Tour Championship rotation
Shackelford: East Lake great but variety better
The Tour Championship lands in Atlanta with a huge purse bump and a codified format. Other than expected clashes over the new FedExCup system, electricity will more likely come from the sky than the grounds of East Lake.
Tiger Woods’ failure to qualify will be blamed for the 2019 Tour Championship not feeling like the PGA Tour’s Super Bowl. But the defending champion’s absence is not a primary issue given the state of his game. Nor is the new format, which will be easy to follow and could surprise us based on the Tour’s modeling of past Tour Championships.
No, the wet blanket on this season ender is the annual return to Atlanta and a venue we know too well after 15 straight years.
Sure, picking on East Lake Golf Club is tantamount to panning a kindergarten school play.
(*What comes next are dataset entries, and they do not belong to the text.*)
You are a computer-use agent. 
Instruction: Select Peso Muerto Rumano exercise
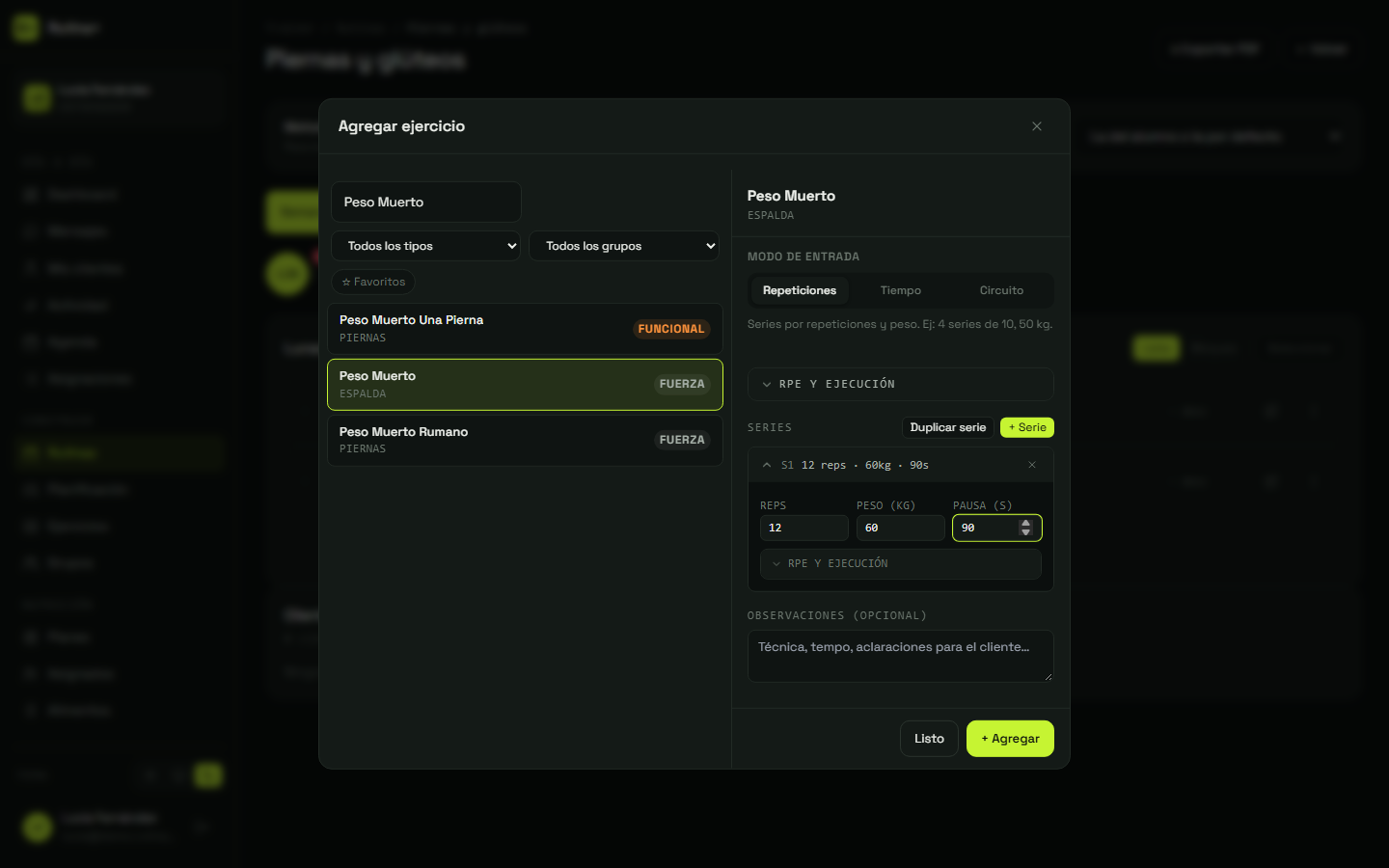(525, 440)
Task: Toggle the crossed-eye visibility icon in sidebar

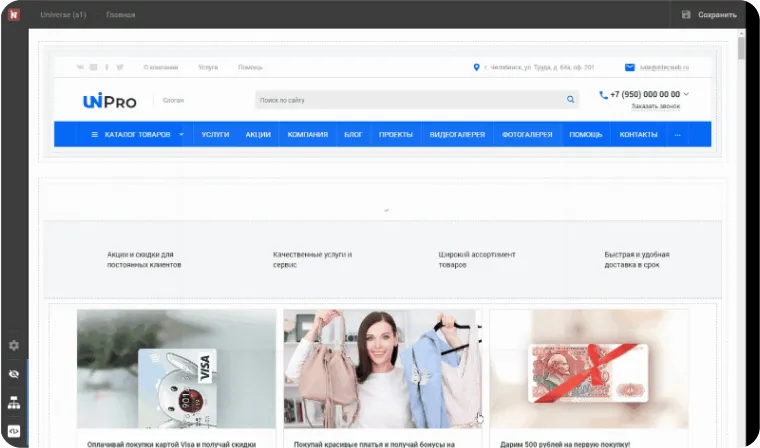Action: [x=14, y=373]
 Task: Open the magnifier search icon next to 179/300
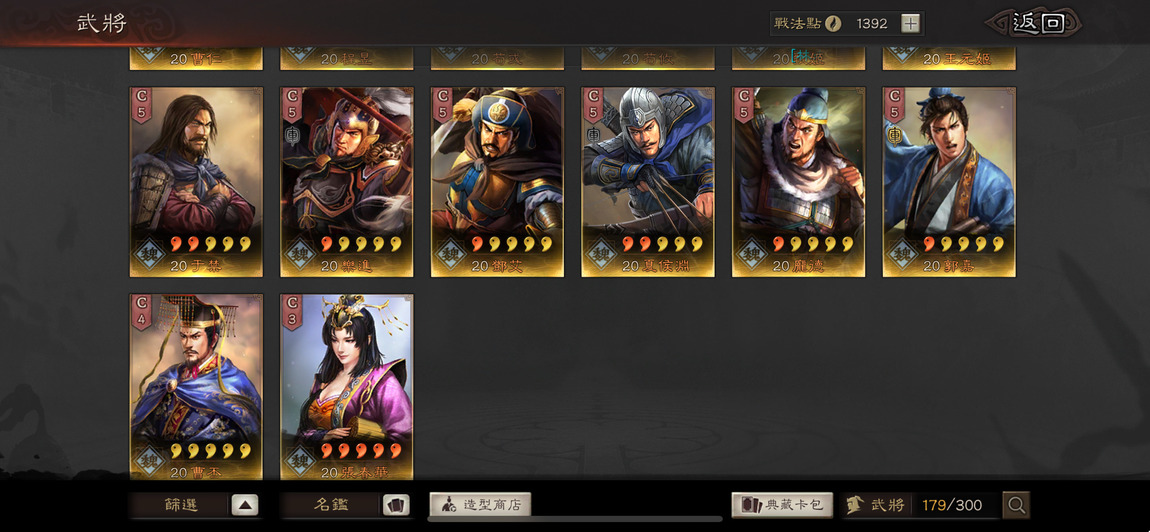tap(1017, 505)
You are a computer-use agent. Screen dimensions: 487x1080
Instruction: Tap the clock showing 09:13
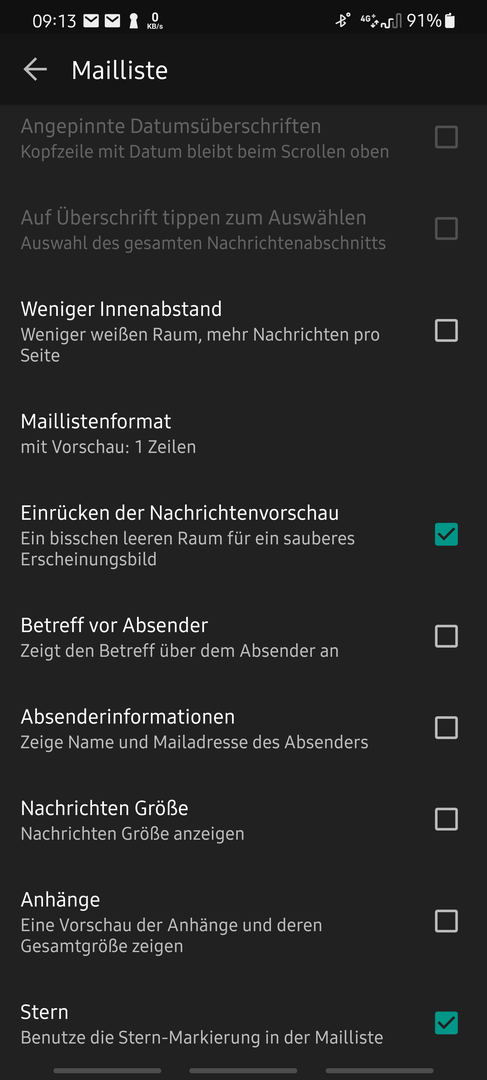(54, 21)

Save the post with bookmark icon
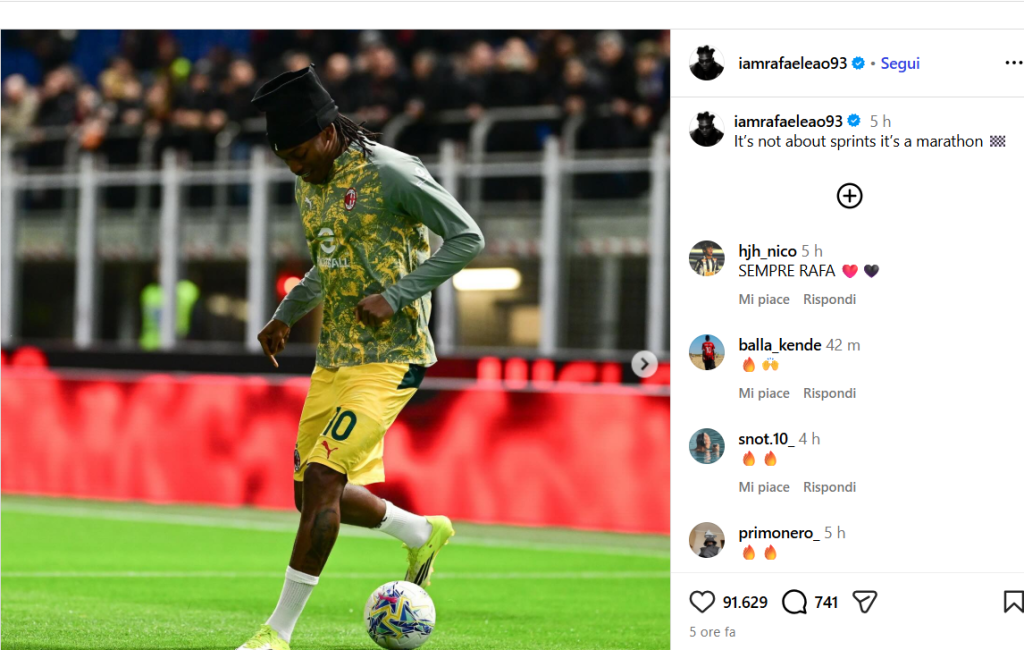1013,602
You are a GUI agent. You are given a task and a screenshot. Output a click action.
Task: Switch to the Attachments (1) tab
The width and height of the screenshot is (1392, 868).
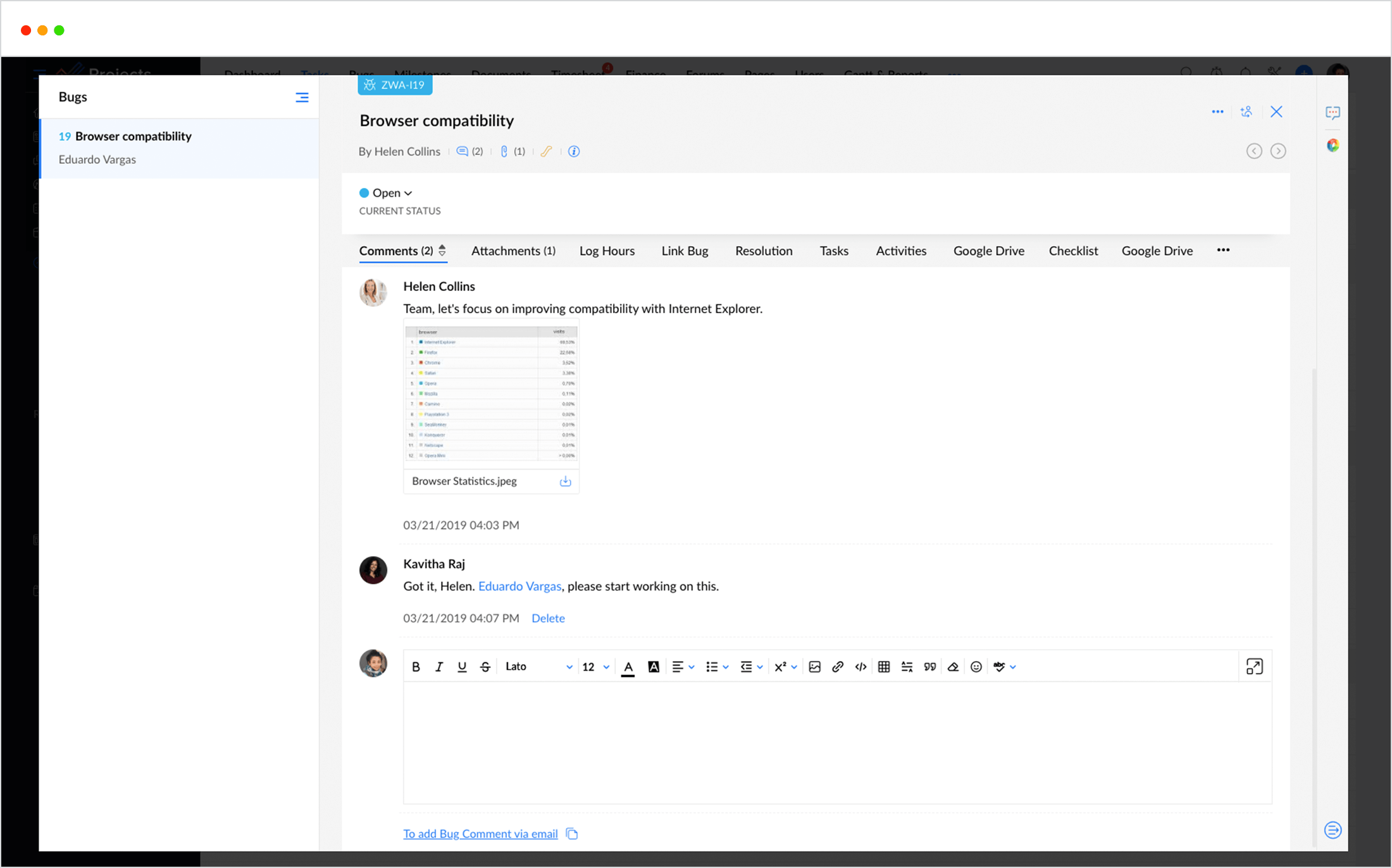click(513, 251)
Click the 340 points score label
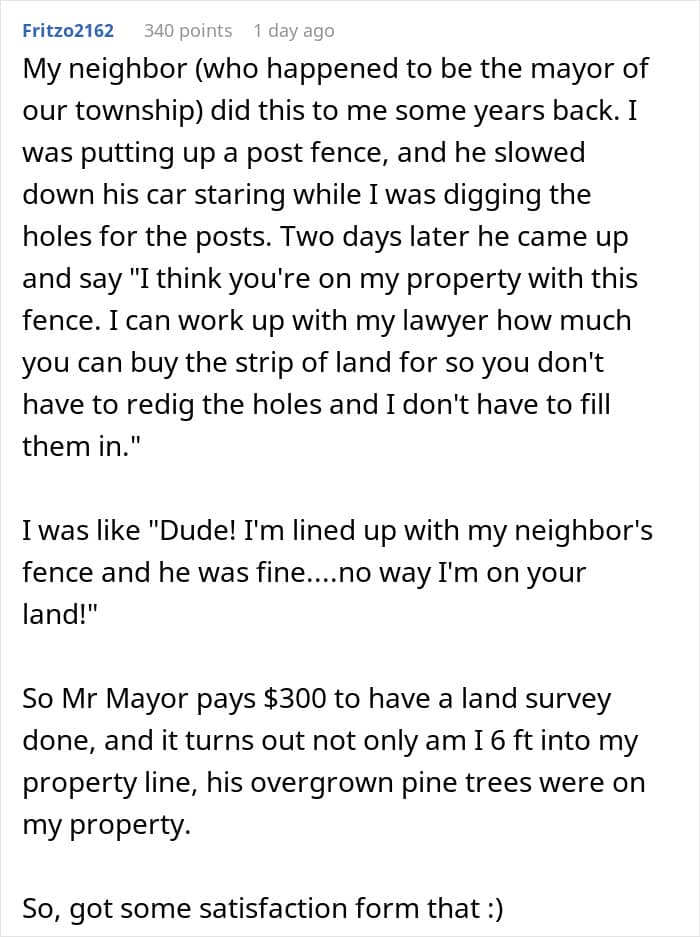Screen dimensions: 700x937 coord(188,30)
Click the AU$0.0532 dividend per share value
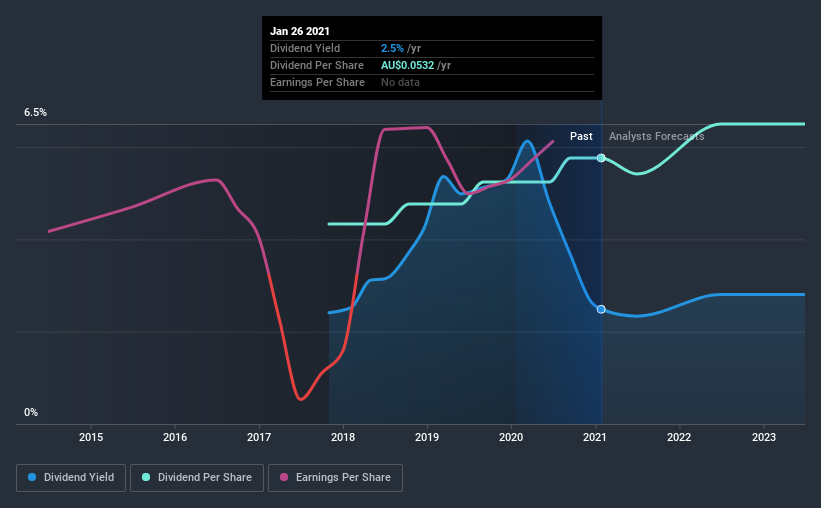The height and width of the screenshot is (508, 821). [407, 65]
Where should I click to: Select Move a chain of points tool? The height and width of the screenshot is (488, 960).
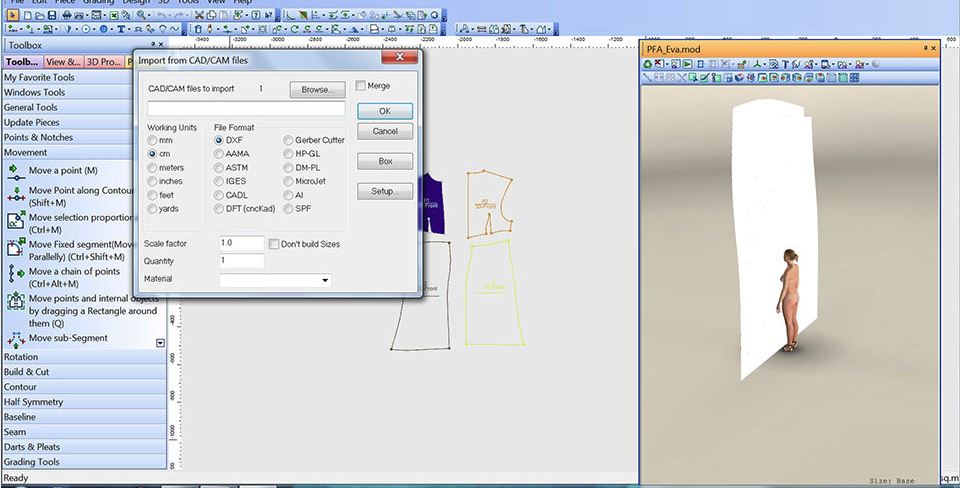pyautogui.click(x=74, y=272)
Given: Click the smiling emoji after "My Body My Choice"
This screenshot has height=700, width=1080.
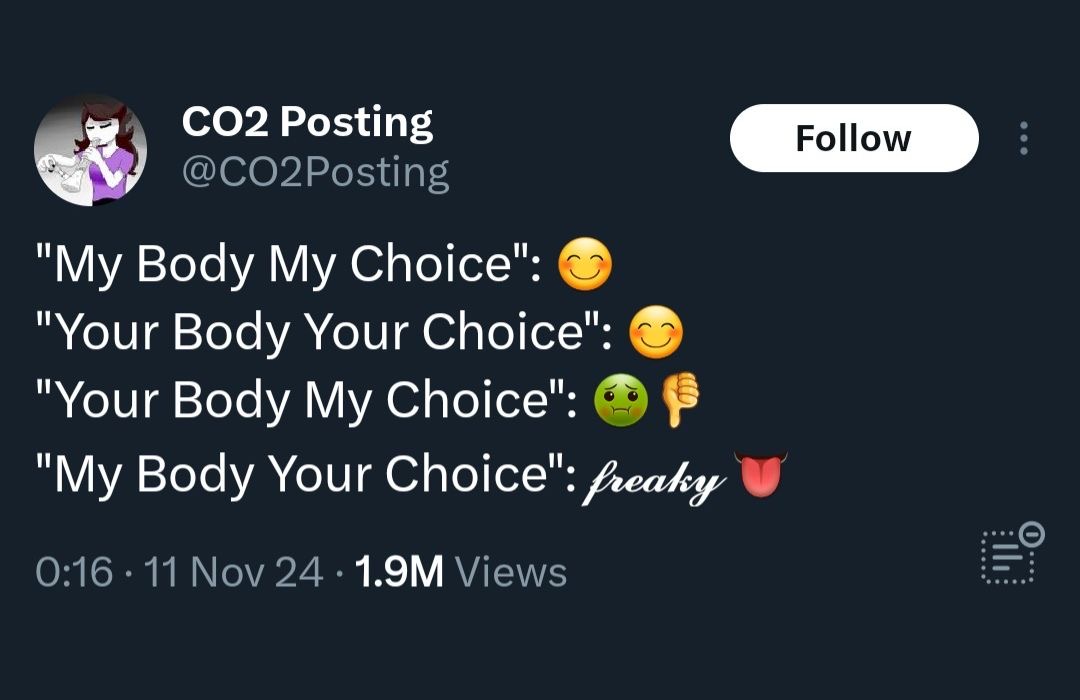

Yet the too familiar feeling of annually returning to a sterilized Donald Ross design has become a drag after the two prior playoff events have settled into strong rotas.
In the Tour Championship’s new preLabor Day slot, the weather will be miserably hot and fans might be distracted for other reasons. The Atlanta region will be gearing up for two huge Labor Day weekend events, Dragon Con and the annual Chick fil-A college football kickoff game. (The combination of which might be why the Tour season ends a week earlier than some believe it should).
No one tires of learning how golf has changed lives in the Atlanta suburb. The vision of Tom Cousins and execution by all is worthy of a serious documentary, which just happened to premiere Monday night on Golf Channel. (The film sensationally weaves East Lake’s rich history with the community resurrection story.)
The PGA Tour’s allegiance to Atlanta is commendable. So is the influence of longtime host and now “Proud Partner” Coca-Cola, a saintly sponsor despite fewer mentions than normal as FedExCup race confusion overshadowed the tournament it ponied up for.
While a switch of the nines to finish rounds on the par-5 ninth hole has helped some, East Lake’s lack of real strategic danger injects little verve into the tournament. Throw in a fall college event airing on Golf Channel, and East Lake is threatening to become the Cousin Eddie of venues: popping up too often when once every four years would do.
For the greater good of the PGA Tour’s season finale and even East Lake’s vaunted place in the game, the Tour Championship desperately needs a rota that draws in the West Coast. As past U.S. Opens have proved, a Pacific time zone venue pushes golf into prime time on a summer weekend and brings an additional million viewers against primetime reruns.
Tournament-starved cities such as Seattle, Tacoma and Portland would turn the Tour Championship into a grand spectacle. Imagine Chambers Bay, the greens now converted to poa and lessons learned from the 2015 U.S. Open, ending the Tour season at a breathtaking setting with sports-mad fans. There would be tons of buzz and a lot less sweat.
With just 30 players in the field, the Tour Championship has the luxury of targeting a remote location or unexpected market by bringing the world’s best players to a fresh spot.
How exotic could they get?
The woke crowd will nominate Cabot Cliffs, Sand Hills and Sand Valley, but those are too remote. So if it’s West Coast we’re after, why not explore a Spyglass, Sandpiper or Pelican Hill along the California coastline? Or monitor what happens at Bandon Dunes when the resort hosts the U.S. Amateur next summer.
Heading east, where ratings go down but the quality venue options expand, the Tour Championship could be less about markets and more focused on what ends the season on a lively, buzzworthy note.
And then every few years we’ll welcome Atlanta and East Lake back with open arms.